The effects are already appearing in the data. Internal Fed analysis, cited by people familiar with the matter, points to a 0.3% increase in core goods PCE prices directly attributable to the 2025 tariffs, contributing approximately 0.1% to the overall inflation rate. More concerning to some officials is the shift in business sentiment. Surveys show that executives at firms directly exposed to the tariffs have increased their year-ahead price growth expectations by about 0.7 percentage points, while firms in affected industries more broadly have raised their outlook by 0.3 points.
This suggests that inflationary pressures are not confined to a few sectors but are beginning to ripple through the economy. A sourcing manager for a major electronics retailer, who asked not to be named because they are not authorized to speak publicly, said the company is actively seeking alternative suppliers but is preparing for inevitable price hikes on certain product lines in the coming months.
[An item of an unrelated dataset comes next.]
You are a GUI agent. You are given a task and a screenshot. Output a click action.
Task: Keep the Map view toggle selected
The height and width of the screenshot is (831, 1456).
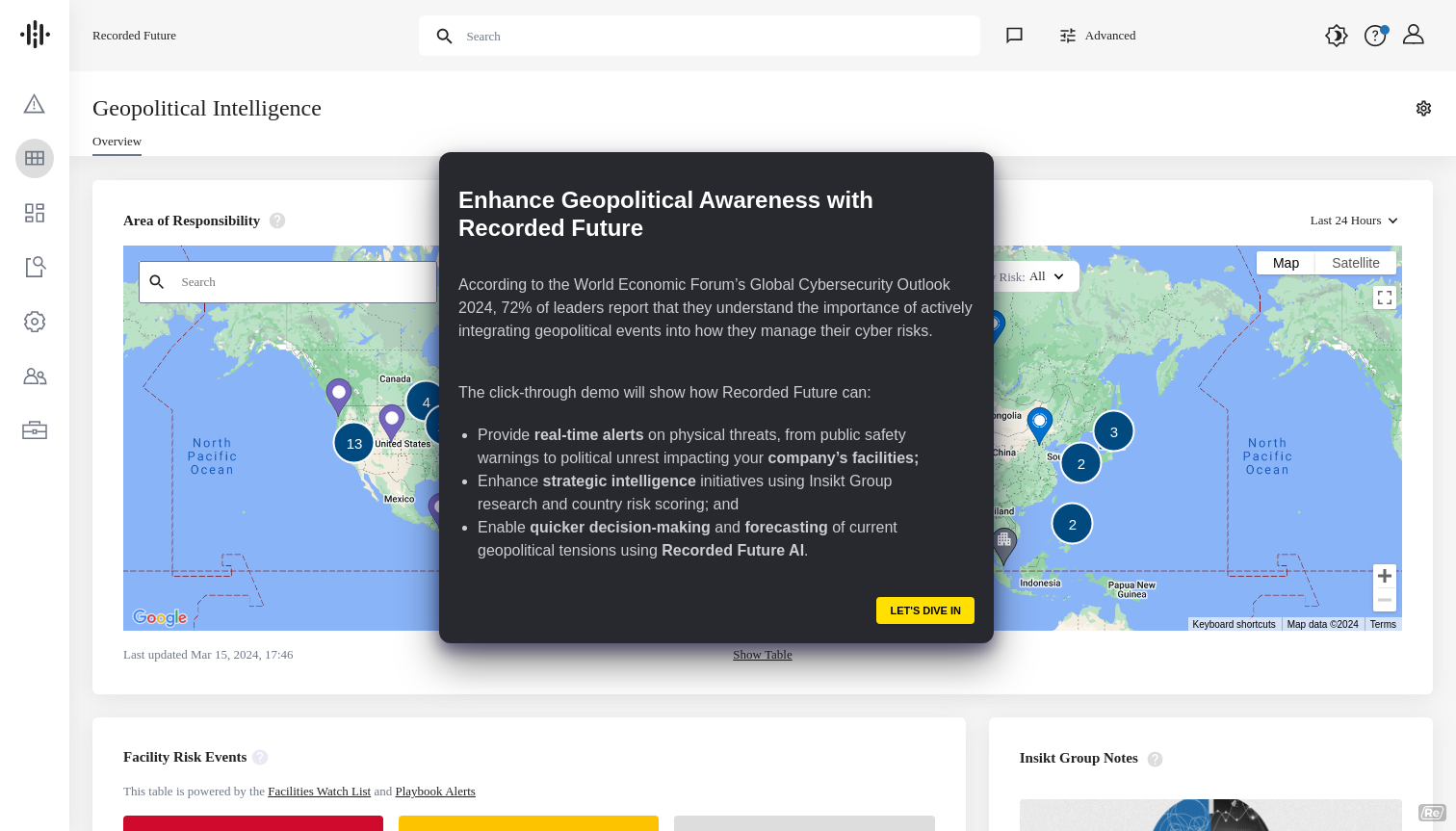tap(1286, 262)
The Fed's response remains data-dependent, but the timeline for potential rate cuts is now under a cloud. Several policymakers, who had previously supported easing policy later this year, are now expressing uncertainty, according to officials briefed on the discussions. Without a clear signal that the tariff-induced price increases will be transient, the central bank may be forced to hold rates at their current restrictive level for longer.
Efforts to reach the White House for comment on the Fed's assessment were not immediately successful. The delayed implementation of some tariffs has complicated the inflation picture, pushing the most significant effects into the latter half of the year and making it harder for businesses and policymakers to plan.
This article was updated to clarify that the 0.3% increase refers to core goods PCE prices.